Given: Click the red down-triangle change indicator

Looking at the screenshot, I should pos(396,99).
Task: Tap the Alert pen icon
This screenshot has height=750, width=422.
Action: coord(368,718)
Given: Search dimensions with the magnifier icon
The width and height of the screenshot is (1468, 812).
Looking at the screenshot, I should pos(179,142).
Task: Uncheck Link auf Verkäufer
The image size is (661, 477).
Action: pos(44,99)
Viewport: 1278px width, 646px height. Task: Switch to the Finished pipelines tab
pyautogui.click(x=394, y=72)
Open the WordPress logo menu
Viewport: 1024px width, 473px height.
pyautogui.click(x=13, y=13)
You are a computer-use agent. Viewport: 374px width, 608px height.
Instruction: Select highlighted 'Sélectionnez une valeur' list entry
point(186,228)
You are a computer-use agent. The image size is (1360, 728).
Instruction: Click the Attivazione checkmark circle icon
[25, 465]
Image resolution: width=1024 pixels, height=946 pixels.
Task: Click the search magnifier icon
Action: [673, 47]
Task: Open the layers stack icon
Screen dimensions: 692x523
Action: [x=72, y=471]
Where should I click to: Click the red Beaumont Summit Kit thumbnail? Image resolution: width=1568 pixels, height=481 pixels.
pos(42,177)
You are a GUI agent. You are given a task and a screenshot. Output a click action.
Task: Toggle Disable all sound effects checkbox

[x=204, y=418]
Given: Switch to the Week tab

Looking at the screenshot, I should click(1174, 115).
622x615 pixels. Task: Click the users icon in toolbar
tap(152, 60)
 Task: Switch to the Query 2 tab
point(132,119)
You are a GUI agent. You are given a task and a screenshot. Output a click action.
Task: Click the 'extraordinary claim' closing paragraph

◆ ◆ ◆ ◆ ◆ ◆ ◆

What you have to do: Whenever the word "agent" appears in a line of the listing, copy out that line.

Solution to this task:
You are a computer-use agent. Viewport: 374px width, 608px height.
You are a computer-use agent. The image size is (1360, 728).
You are a GUI agent. You are given a task and a screenshot. Output a click action.
You are a GUI agent. You are given a task and a screenshot. Output a click action.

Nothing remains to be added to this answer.